Mergulhei no romance "Grande Sertão: Veredas" de João Guimarães Rosa logo no dia em que o adquiri numa publicação fac-similada da primeira edição no Brasil de 1956 e efetuada pela
loja do jornal Público na coleção "800 anos de literaturas em Português". Este interesse na obra, há muito tempo esgotada em Portugal, resultava do facto desta estar qualificada como um dos trabalhos de ficção mais importantes escritos em Português e, inclusive, uma das obras de literatura mundial mais significativas de todo o século XX.
Em primeiro lugar saliento que gostei muito da trama: as memórias de Riobaldo narradas a Quelemén sobre o tempo em que fora jagunço e chegara a liderar um grupo na caça de um assassino de um chefe seu exemplar.

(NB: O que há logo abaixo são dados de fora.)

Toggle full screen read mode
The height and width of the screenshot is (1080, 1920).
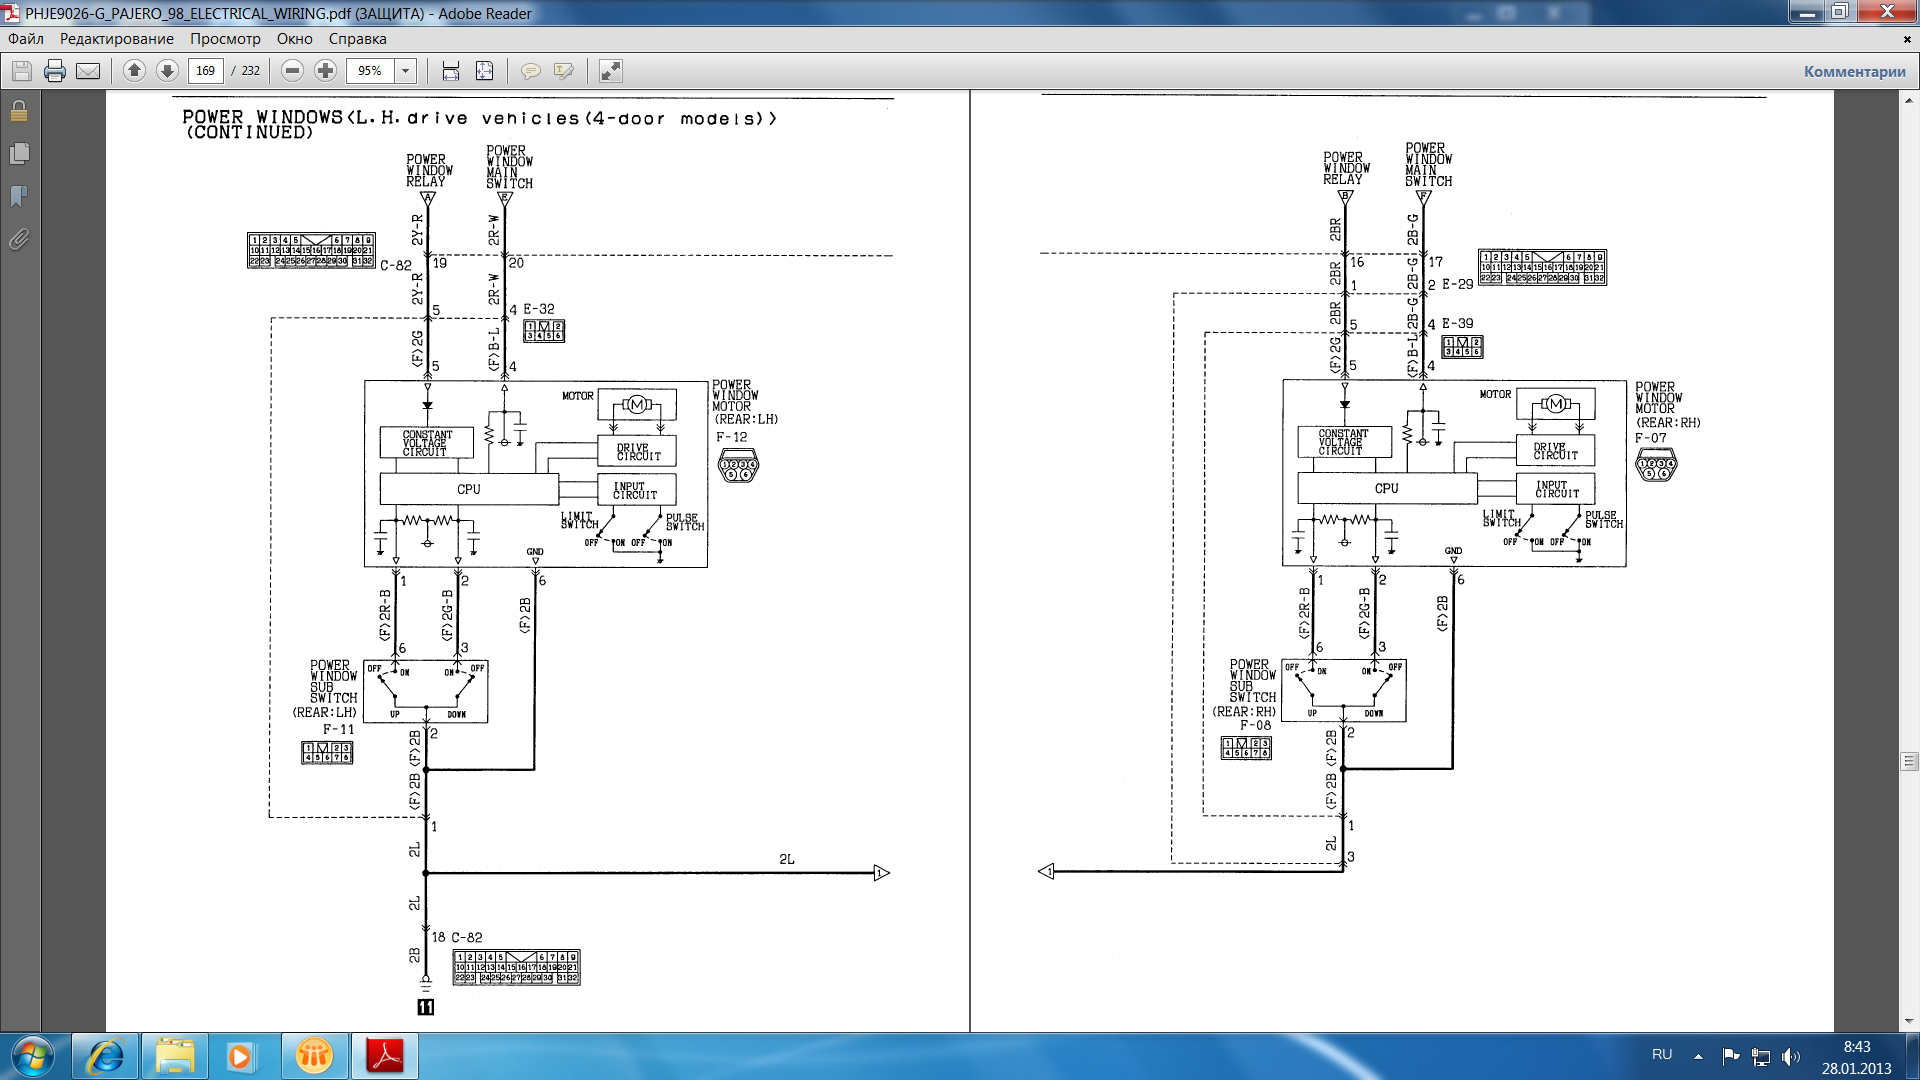click(x=610, y=71)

Uma época em que se apaixonou por Diadorim, uma personagem travestida de soldado, em que sentia o dilema da paixão face os complexos de masculinidade e assumia o seu amor consentido pela distante e bela Otacília, período que lhe levantou questões sobre o bem, o mal, o Diabo a realização ou não de um pacto com este e até a dúvida sobre a existência deste ou não.
O romance não é uma estória linear: algumas das dúvidas sobre o bem, o mal e o demónio no protagonistas são lançadas ao ouvinte da narração, colocadas à reflexão por Riobaldo no texto que, em paralelo, também expõe os seus problemas morais e sentimentais e obriga-se a viajar no tempo para justificar determinados momentos da sua saga contra o inimigo e, em paralelo, descreve de uma forma poética a paisagem do sertão, as suas veredas, os seus rios e as suas gentes.
Guimarães Rosa utilizou no romance o modo de expressar sertanejo: vocábulos e sintaxe alterados pela linguagem popular, neologismos do escritor, regionalismos e ainda apresenta as espécies da fauna e flora da zona de Goiás, Minas Gerais e Baía como elementos simbólicos do carater das personagens, o que torna o texto num rendilhado complexo que obriga a uma atenção intensa para quem não domina nenhum destes campos como eu e não estava prevenido para este estilo. Gostei do romance, embora por vezes tenha sido esgotante chegar à compreensão do conteúdo escrito e sei que nem tudo foi apreendido. Um livro que recomendo a quem além da magnífica estória, está disposto ao esforço de atenção e descoberta do que se esconde por detrás deste difícil texto.